Linearity Properties of Lebesgue Measurable Functions

Linearity Properties of Lebesgue Measurable Functions

Recall from the Lebesgue Measurable Functions page that an extended real-valued function $f$ on a Lebesgue measurable domain $D(f)$ is a Lebesgue measurable function if for all $\alpha \in \mathbb{R}$ the set $\{ x \in D(f) : f(x) < \alpha \}$ is a Lebesgue measurable set.

We now show that the collection of Lebesgue measurable functions has somewhat of a linear structure to it. That is, if $f$ and $g$ are Lebesgue measurable functions with common domain then $f + g$ is a Lebesgue measurable function, and for any $c \in \mathbb{R}$ we have that $cf$ is a Lebesgue measurable function.

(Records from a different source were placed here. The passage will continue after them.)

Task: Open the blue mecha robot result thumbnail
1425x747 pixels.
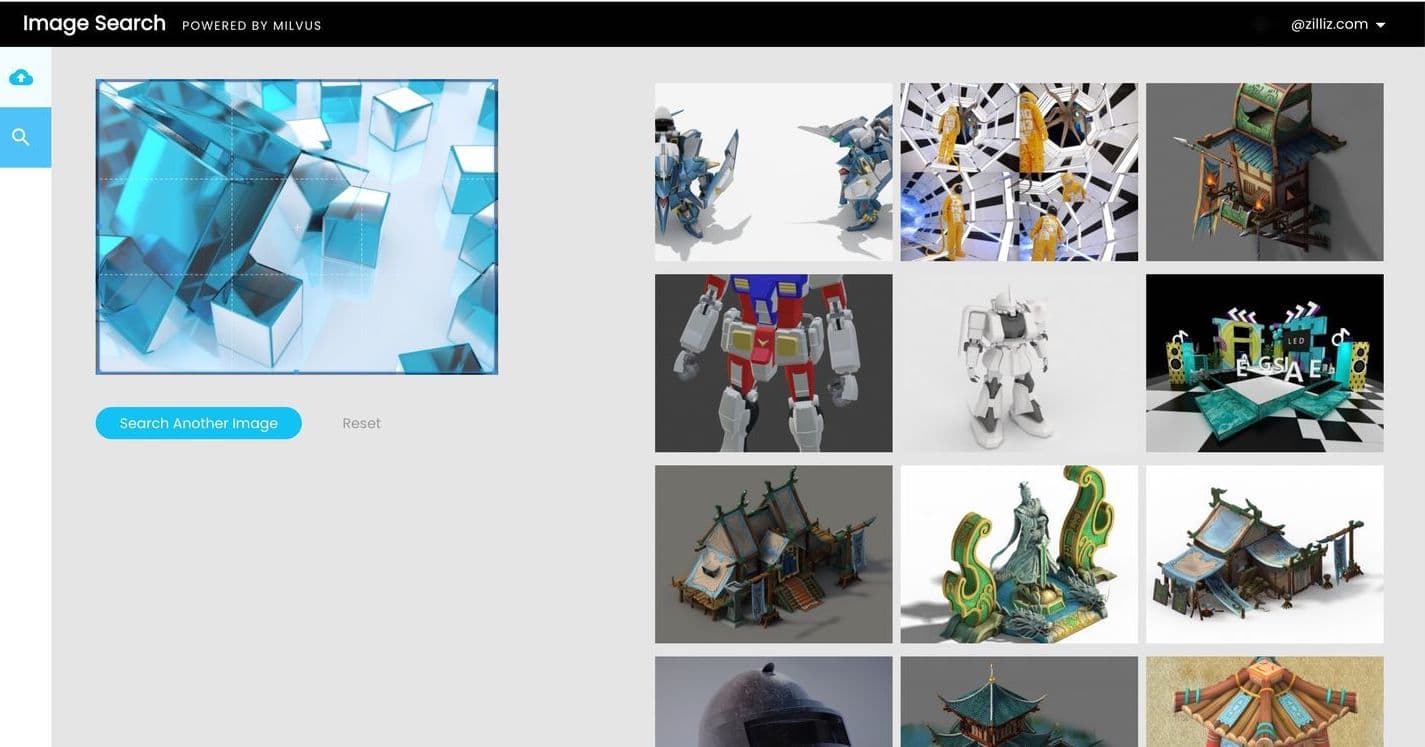Action: click(x=773, y=171)
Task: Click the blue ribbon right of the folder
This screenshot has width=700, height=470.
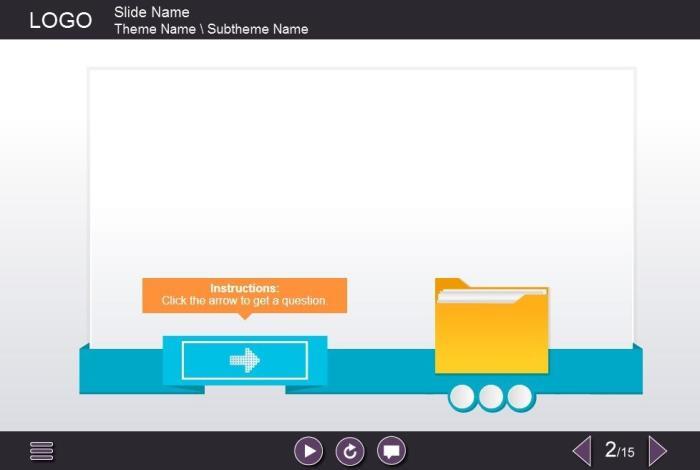Action: 595,370
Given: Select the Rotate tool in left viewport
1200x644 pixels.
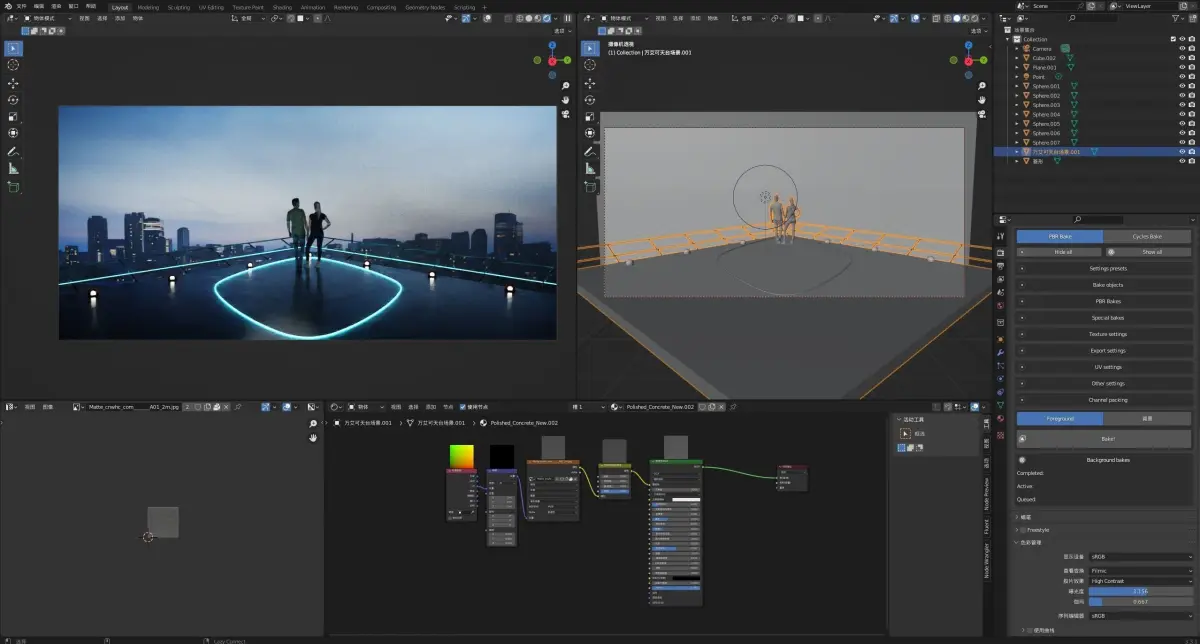Looking at the screenshot, I should [13, 100].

 Theorem 1 (Linearity of Lebesgue Measurable Functions): Let $f$ and $g$ be Lebesgue measurable functions on the same domain ($D(f) = D(g)$) and let $c \in \mathbb{R}$. Then: a) $f + g$ is a Lebesgue measurable function. b) $cf$ is a Lebesgue measurable function.
• Proof of a): Let $\alpha \in \mathbb{R}$. Consider the following set:
(1)
\begin{align} \quad \{ x \in D(f + g) : f(x) + g(x) < \alpha \} = \{ x \in D(f + g) : f(x) < \alpha - g(x) \} \end{align}
• Consider the inquality $f(x) < \alpha - g(x)$. By the density of the rational numbers there must exist a rational number $r_n \in \mathbb{Q}$ such that $f(x) < r_n < \alpha - g(x)$. Let $\{ r_n \}_{n=1}^{\infty} = \mathbb{Q}$ be an enumeration of the rational numbers. The set above can be rewritten as the following union
(2)
\begin{align} \quad \{ x \in D(f + g) : f(x) + g(x) < \alpha \} &= \bigcup_{n=1}^{\infty} \{ x \in D(f + g) : f(x) < r_n < \alpha - g(x) \}\\ &= \bigcup_{n=1}^{\infty} \left [ \{ x \in f(x) : f(x) < r_n \} \cap \{ x \in g(x) : r_n < \alpha - g(x) \} \right ] \\ &= \bigcup_{n=1}^{\infty} \left [ \underbrace{\{ x \in f(x) : f(x) < r_n \}}_{\mathrm{Lebesgue \: measurable}} \cap \underbrace{\{ x \in g(x) : g(x) < \alpha - r_n \}}_{\mathrm{Lebesgue \: measurable}} \right ] \end{align}
• The intersection of Lebesgue measurable sets is Lebesgue measurable and a countable union of Lebesgue measurable sets is Lebesgue measurable since the collection of Lebesgue measurable sets is a $\sigma$-algebra. Therefore $\{ x \in D(f + g) : f(x) + g(x) < \alpha \}$ is a Lebesgue measurable set. So $f + g$ is a Lebesgue measurable function. $\blacksquare$
• Proof of b): Let $\alpha \in \mathbb{R}$. There are three cases to consider.
• Case 1: If $c > 0$ then $\displaystyle{\{ x \in D(f) : cf(x) < \alpha \} = \left \{ x \in D(f) : f(x) < \frac{\alpha}{c} \right \}}$. So $\{ x \in D(f) : cf(x) < \alpha \}$ is a Lebesgue measurable set.
• Case 2: If $c < 0$ then $\displaystyle{\{ x \in D(f) : cf(x) < \alpha \} = \left \{ x \in D(f) : f(x) > \frac{\alpha}{c} \right \}}$. So $\{ x \in D(f) : cf(x) < \alpha \}$ is a Lebesgue measurable set.
• Case 3: If $c = 0$ then $\displaystyle{\{ x \in D(f) : cf(x) < \alpha \} = \{ x \in D(f) : 0 < \alpha \}}$. If $\alpha > 0$ then this set is $D(f)$ which is Lebesgue measurable. If $\alpha \leq 0$ then this set is $\emptyset$ which is Lebesgue measurable.
• In all three cases we see that $\{ x \in D(f) : cf(x) < \alpha \}$ is a Lebesgue measurable set. So $cf$ is a Lebesgue measurable function. $\blacksquare$